Bug Description
When silero.VAD.load(force_cpu=False) is called on a machine with a CUDA-capable GPU
but without TensorRT installed, the ONNX Runtime session silently falls back to
CPUExecutionProvider instead of using CUDAExecutionProvider.
The issue is in livekit/plugins/silero/onnx_model.py, in the new_inference_session()
function. When force_cpu=False, the session is created with no explicit providers
argument:
session = onnxruntime.InferenceSession(path, sess_options=opts)
ONNX Runtime's default provider priority list includes TensorrtExecutionProvider before
CUDAExecutionProvider.

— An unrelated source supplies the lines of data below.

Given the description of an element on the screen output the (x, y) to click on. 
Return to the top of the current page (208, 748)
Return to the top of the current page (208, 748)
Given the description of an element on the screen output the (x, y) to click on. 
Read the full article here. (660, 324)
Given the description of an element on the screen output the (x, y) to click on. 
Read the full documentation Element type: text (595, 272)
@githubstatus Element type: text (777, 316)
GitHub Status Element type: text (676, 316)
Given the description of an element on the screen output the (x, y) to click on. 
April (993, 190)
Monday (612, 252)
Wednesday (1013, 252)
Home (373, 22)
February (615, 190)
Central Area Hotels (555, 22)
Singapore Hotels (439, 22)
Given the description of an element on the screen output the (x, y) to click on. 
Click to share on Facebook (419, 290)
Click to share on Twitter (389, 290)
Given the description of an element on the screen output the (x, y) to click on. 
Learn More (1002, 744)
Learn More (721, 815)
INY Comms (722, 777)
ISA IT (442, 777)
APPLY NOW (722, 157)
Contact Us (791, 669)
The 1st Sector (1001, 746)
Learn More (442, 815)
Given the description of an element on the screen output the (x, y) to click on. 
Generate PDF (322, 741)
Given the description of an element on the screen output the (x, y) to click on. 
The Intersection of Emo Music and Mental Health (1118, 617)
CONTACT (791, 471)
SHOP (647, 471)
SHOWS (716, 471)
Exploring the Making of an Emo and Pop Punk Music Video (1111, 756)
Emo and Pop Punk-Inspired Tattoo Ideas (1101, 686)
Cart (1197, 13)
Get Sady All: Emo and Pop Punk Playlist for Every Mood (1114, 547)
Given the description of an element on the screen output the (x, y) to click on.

When TensorRT is not installed (missing libnvinfer.so.10),
ORT fails to load the TRT provider and silently falls all the way back to
CPUExecutionProvider — skipping CUDAExecutionProvider entirely.
Verified: explicitly passing providers=["CUDAExecutionProvider", "CPUExecutionProvider"]
to the same InferenceSession call works correctly and uses the GPU.
Expected Behavior
When force_cpu=False and a CUDA GPU is available, silero.VAD.load() should use
CUDAExecutionProvider regardless of whether TensorRT is installed.
The fix is to explicitly build the provider list in new_inference_session() instead
of relying on ORT's default auto-detection, which does not gracefully cascade from
a failed TensorrtExecutionProvider to CUDAExecutionProvider:
available = onnxruntime.get_available_providers()
if "CUDAExecutionProvider" in available:
providers = ["CUDAExecutionProvider", "CPUExecutionProvider"]
else:
providers = ["CPUExecutionProvider"]
session = onnxruntime.InferenceSession(path, providers=providers, sess_options=opts)
Reproduction Steps
1. Set up a machine with a CUDA GPU and CUDA 12.x drivers (e.g. Azure NC/NV VM with Tesla V100)
2. Install onnxruntime-gpu but NOT TensorRT (libnvinfer.so.10 absent)
3. Verify CUDA provider is listed: `onnxruntime.get_available_providers()`
→ ['TensorrtExecutionProvider', 'CUDAExecutionProvider', 'CPUExecutionProvider']
4. Run the following:
from livekit.plugins import silero
vad = silero.VAD.load(force_cpu=False)
# Inspect which provider the underlying ONNX session is using:
from livekit.plugins.silero.onnx_model import new_inference_session
sess = new_inference_session(force_cpu=False)
print(sess.get_providers()) # Prints: ['CPUExecutionProvider'] ← BUG
5. Expected: ['CUDAExecutionProvider', 'CPUExecutionProvider']
6. Confirmed fix: passing providers=["CUDAExecutionProvider", "CPUExecutionProvider"]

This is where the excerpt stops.